Peter Peacock, policy director of Community Land Scotland (CLS), whose members manage 500,000 acres of land, told Common Space that the Holyrood's movements on the subject are "encouraging".
"The consultation is encouraging," he said. "It's bringing the work of the land reform group to life. That creates the potential of real change."
"It follows the principle that land is a finite and crucial resource which has to be owned and used in the public interest and for the common good. That's a fundamentally different way of thinking about land. Once you have that view you think about land policy differently."
First Minister Nicola Sturgeon proposed "radical land reform" as part of her first program for government.
'Not a done deal'
However, Peacock was clear that successfully passing a bill would require substantial public action.
"This isn't a done deal," he warned. "It's very important that people keep a focus on it and encourage the government to keep moving forward.
"The landowners have looked after their interests very effectively. A huge amount of effort will be put into [the reform bill] by vested interests. The people of Scotland who care about social justice will have to support the process and argue for change."
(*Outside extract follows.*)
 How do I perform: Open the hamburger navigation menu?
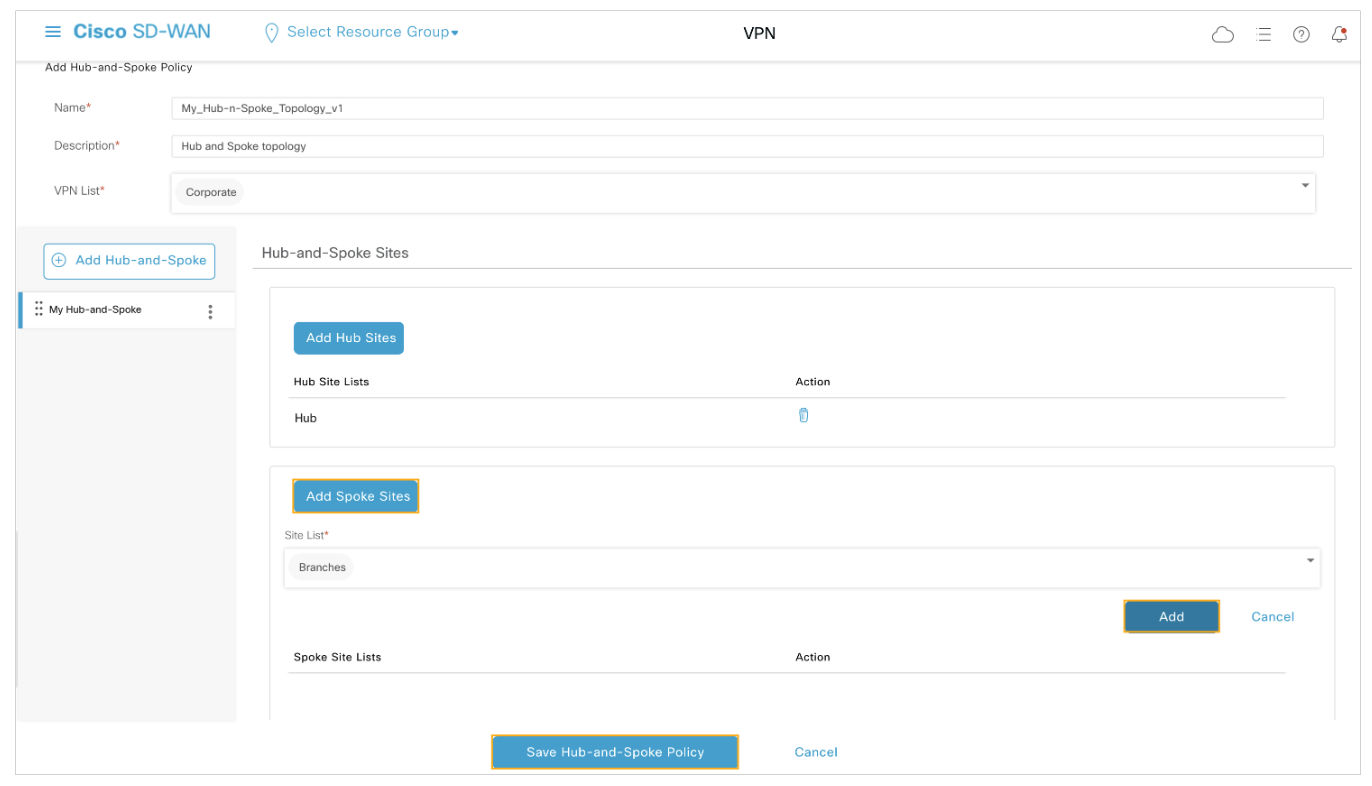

Reforms supported by CLS include expanding the land fund, expanding the right to buy to urban areas, and improving the transparency of land ownership. The ability of Scottish government ministers to intervene in land ownership issues was described as potentially "a major breakthrough" for land reform.
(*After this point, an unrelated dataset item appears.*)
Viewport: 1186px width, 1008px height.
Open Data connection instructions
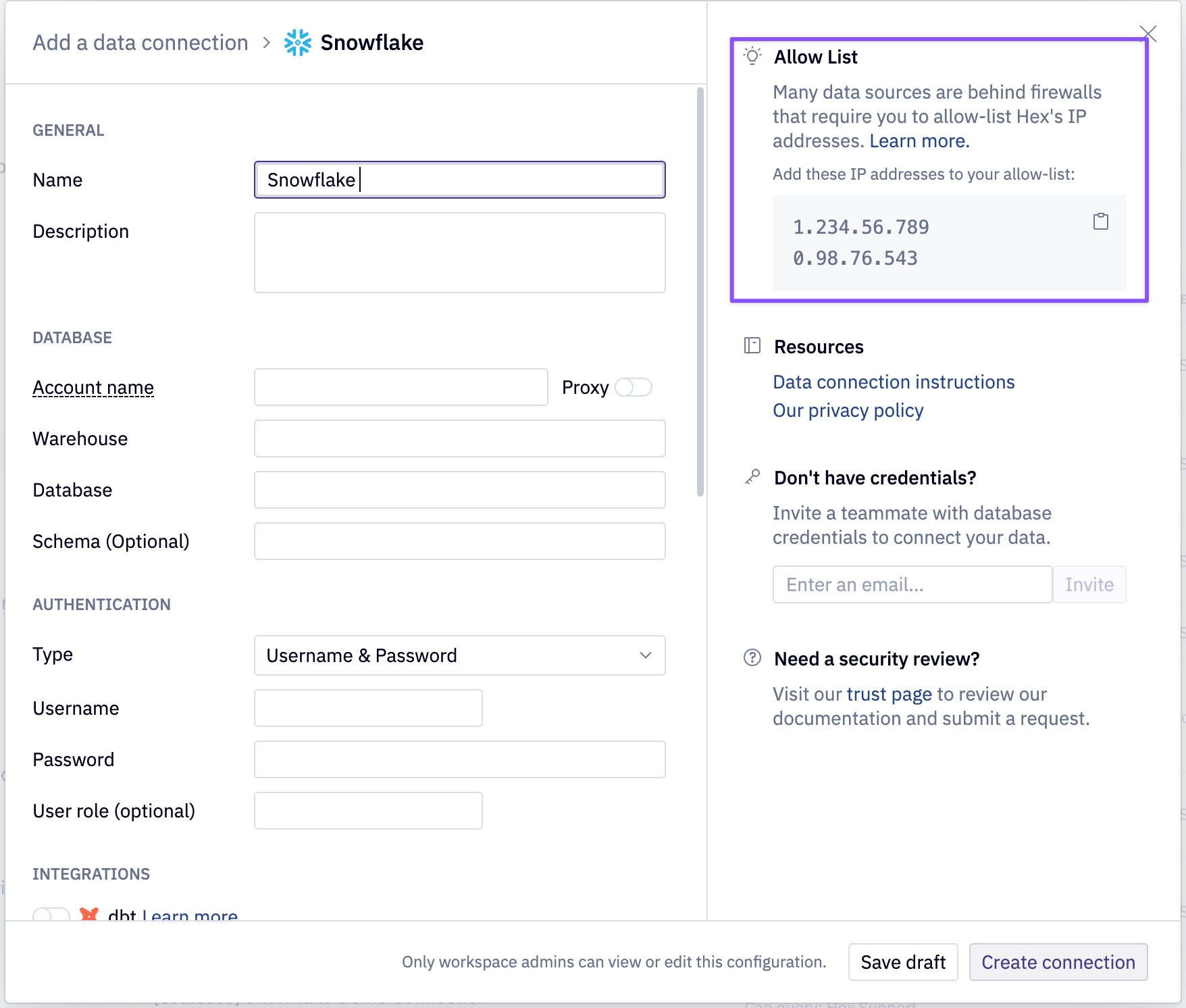(893, 382)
An economic indicators survey produced by CLS found that land under community ownership in the Highlands and Islands was outperforming the previous private estates.
'Movement aims for momentum'
A spokesperson for the Scottish Land Action Movement, which is campaigning for land reform, said: "We have gained support from a whole range of commentators and academics, including experts on housing policy, gentrification and social justice. Research by Professor Mark Stephens, Dr Calum MacLeod and Dr Tom Slaters demonstrate that the facts favour substantial land reform.
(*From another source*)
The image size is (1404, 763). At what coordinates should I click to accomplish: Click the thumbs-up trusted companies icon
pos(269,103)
"Land reform is an issue for everyone and is fundamental to social justice."
Environment and Land Reform Minister Aileen McLeod reiterated the Scottish government commitment to land reform.
"The Scottish government is committed to meaningful land reform," she said. "Scotland's land must be an asset that benefits the many, not the few.
"This is backed by widespread support from within the parliament. Earlier this month we launched a consultation about land and the public interest, and how land in Scotland works for the people of Scotland. This is not simply for those with strong existing interests in land but a process in which I hope everyone will engage."
The Scottish government consultation on the Land Reform Bill 2015 will run until the middle of February 2015. Proposed changes to laws concerning land will then be presented to the Scottish parliament.